I stopped in the act of sipping coffee and braced myself as Genevieve tamed a tangle in my hair by the simple, brutally efficient method of yanking it out by the roots. I swallowed and repeated shakily, “Magic glasses.”
“Like Clark Kent.” Cherise beamed. “The outfits are your magic glasses, only instead of everybody being fooled, they’re in on the joke. It’s an open secret that you’re totally hot under all that geek disguise. It’s very meta.”
“You’re not originally from here, are you?” I asked.
“The third planet from the sun.”
She had a cute smile, one side lifting higher than the other and waking a dimple. I saw one of the office guys leaning in the door, mooning at her—not mooning her, mooning at her—but then there was always somebody doing that, and Cherise never seemed to notice, much less mind. Oddly, none of her admirers seemed capable of asking her out. Then again, maybe they knew something I didn’t.
“How many hits?” I asked.
“Are we doing the drug talk again?”
I eyerolled. “To the web page, geek.”
“Couple hundred thousand so far.”
“Um, not! The IT guys told me all about it.” This was not surprising, because I was sure the IT guys tried to chat her up all the time. What was surprising was that Cherise had actually listened.

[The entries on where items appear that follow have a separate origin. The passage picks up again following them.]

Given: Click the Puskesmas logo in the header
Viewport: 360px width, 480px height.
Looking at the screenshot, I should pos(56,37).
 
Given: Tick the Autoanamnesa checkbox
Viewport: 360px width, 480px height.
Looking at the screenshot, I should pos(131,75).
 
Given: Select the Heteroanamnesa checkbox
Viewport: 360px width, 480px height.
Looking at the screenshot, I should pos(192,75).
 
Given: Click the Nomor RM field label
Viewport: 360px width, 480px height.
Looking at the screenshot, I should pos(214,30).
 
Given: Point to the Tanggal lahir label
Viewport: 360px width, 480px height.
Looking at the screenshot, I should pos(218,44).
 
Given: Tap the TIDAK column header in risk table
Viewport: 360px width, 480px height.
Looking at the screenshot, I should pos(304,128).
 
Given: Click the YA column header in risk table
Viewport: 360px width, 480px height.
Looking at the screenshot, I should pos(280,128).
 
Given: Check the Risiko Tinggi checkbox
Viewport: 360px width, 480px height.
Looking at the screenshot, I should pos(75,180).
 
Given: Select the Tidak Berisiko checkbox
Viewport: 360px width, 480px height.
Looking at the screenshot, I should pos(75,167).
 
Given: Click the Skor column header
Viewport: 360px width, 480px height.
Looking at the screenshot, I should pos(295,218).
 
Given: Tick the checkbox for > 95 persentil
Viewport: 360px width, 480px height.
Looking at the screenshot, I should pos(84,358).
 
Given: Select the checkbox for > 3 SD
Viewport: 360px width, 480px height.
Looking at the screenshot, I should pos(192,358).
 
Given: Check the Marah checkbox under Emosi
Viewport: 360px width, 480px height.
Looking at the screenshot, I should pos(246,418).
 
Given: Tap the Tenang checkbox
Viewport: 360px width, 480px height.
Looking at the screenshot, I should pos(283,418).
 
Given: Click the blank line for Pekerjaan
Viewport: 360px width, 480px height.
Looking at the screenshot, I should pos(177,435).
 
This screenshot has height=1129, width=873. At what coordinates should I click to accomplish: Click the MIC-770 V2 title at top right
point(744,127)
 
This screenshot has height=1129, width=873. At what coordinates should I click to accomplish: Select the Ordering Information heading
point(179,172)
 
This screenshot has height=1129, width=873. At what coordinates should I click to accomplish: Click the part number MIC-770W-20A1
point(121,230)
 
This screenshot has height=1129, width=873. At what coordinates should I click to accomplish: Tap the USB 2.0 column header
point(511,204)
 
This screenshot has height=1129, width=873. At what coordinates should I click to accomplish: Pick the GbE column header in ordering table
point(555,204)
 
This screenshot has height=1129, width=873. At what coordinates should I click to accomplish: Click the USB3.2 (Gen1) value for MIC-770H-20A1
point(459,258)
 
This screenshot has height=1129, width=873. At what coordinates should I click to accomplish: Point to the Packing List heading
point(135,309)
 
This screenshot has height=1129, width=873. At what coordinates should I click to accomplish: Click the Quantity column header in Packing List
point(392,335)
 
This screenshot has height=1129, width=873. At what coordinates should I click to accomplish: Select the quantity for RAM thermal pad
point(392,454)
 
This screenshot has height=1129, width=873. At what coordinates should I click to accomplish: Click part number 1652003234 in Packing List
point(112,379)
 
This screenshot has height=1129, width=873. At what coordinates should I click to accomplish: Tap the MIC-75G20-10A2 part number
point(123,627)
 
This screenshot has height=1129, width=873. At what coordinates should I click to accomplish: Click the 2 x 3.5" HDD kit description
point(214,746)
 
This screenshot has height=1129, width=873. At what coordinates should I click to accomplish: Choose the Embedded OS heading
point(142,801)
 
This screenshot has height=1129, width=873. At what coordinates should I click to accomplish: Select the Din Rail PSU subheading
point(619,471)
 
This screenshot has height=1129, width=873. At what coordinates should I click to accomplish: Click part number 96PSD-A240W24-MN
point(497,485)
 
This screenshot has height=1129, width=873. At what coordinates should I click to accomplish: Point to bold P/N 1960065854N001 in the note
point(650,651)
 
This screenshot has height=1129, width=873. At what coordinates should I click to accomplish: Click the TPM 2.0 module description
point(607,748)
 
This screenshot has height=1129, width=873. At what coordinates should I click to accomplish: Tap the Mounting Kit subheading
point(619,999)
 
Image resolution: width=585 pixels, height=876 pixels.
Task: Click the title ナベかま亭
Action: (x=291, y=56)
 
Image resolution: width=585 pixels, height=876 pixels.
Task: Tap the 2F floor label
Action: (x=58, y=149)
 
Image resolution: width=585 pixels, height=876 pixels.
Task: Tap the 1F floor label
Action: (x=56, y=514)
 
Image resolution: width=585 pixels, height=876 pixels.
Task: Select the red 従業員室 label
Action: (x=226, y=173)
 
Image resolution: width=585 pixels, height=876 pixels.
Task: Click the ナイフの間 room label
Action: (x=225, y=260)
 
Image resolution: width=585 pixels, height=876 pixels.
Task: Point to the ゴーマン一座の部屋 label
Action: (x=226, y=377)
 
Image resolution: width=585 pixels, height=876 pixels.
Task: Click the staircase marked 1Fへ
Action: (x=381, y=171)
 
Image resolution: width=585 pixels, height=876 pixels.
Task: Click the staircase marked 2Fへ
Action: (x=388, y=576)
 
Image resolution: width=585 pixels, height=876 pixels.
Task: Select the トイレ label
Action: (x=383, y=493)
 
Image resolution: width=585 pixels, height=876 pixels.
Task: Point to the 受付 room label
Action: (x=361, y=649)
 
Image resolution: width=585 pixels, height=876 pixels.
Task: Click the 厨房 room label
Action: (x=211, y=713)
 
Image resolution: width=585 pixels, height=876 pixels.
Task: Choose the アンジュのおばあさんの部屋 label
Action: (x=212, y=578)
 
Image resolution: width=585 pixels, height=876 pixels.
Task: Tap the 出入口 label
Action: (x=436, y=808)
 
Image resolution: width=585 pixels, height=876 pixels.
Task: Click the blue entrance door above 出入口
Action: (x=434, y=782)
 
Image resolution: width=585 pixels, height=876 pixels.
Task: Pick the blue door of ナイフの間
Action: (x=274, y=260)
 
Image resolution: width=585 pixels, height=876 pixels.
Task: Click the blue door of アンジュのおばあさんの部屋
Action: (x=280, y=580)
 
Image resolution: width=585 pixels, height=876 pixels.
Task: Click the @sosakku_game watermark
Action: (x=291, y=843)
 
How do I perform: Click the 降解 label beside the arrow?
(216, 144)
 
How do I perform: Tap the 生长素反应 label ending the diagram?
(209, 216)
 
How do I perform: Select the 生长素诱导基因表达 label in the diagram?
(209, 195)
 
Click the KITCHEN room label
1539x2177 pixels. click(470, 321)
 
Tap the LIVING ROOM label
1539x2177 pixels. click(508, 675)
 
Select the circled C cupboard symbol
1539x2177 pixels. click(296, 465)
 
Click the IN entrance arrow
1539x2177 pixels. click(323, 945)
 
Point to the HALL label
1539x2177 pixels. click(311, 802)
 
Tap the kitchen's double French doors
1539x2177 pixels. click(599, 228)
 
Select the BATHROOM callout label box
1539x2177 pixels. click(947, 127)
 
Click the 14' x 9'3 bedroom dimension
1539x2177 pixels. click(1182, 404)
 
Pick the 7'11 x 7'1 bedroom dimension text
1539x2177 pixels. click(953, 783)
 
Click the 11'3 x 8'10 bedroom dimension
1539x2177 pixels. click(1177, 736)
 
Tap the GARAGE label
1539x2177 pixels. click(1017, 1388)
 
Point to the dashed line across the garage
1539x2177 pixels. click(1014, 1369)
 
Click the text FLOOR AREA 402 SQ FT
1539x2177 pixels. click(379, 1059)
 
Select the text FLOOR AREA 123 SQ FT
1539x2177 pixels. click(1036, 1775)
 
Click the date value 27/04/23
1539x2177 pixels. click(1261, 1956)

“What were you doing listening to IT guys?”
She raised an eyebrow. “We were talking about The X-Files. You know? Remember?
The show with Mulder and Scully and…”
Oh, right. Alien invasions. Weird occurrences. This was, strangely, right up Cherise’s alley. Hence the tattoo.
The coffee was decent, which was a surprise; generally it was rancid stuff, even early in the morning, because the station wasn’t exactly upmarket. Maybe somebody had gotten disgusted and popped for Starbucks again. I consoled myself with sips as Genevieve continued to torture my hair. She was backcombing, or possibly weeding.
“So? You got the rest of the day off?” Cherise asked. I was unable to move my head to nod, so I flapped my hand in a vague yes. “Cool. I have to do some voice promo stuff tomorrow, but I’m outta here for the day. Want to go shopping? I figure we can hit the mall around ten.”
It was seven A.M., but that was Cherise. She knew the opening schedule of every store in a tri-state area, and she planned ahead.
Genevieve picked up the hair dryer. My scalp cringed, anticipating third-degree burns. I’d have stopped her, but the weird thing was that at the end of all of this torture, I’d look great. That was Genevieve’s special gift.
“I absolutely need to shop,” I said. Shopping has a deeply therapeutic effect when you’re trapped in a less-than-ideal life situation.
Shopping with money would have been even better, but hell. Can’t have everything.
Fort Lauderdale mornings are beautiful. Soft cerulean skies, layered with pink and gold. Smog is kept to a minimum by the fresh ocean breezes. When I stepped outside of the big concrete box of WXTV-38, I had to stop and appreciate it as only a Warden can.
I closed my eyes, lifted my face to the sun, and left my body to drift up to the aetheric level. It was a little hard to do, these days; I was tired, and out of practice, and it felt sometimes like I had more than my share of worries. Hard to get metaphysical when you’re tied so closely to the real world.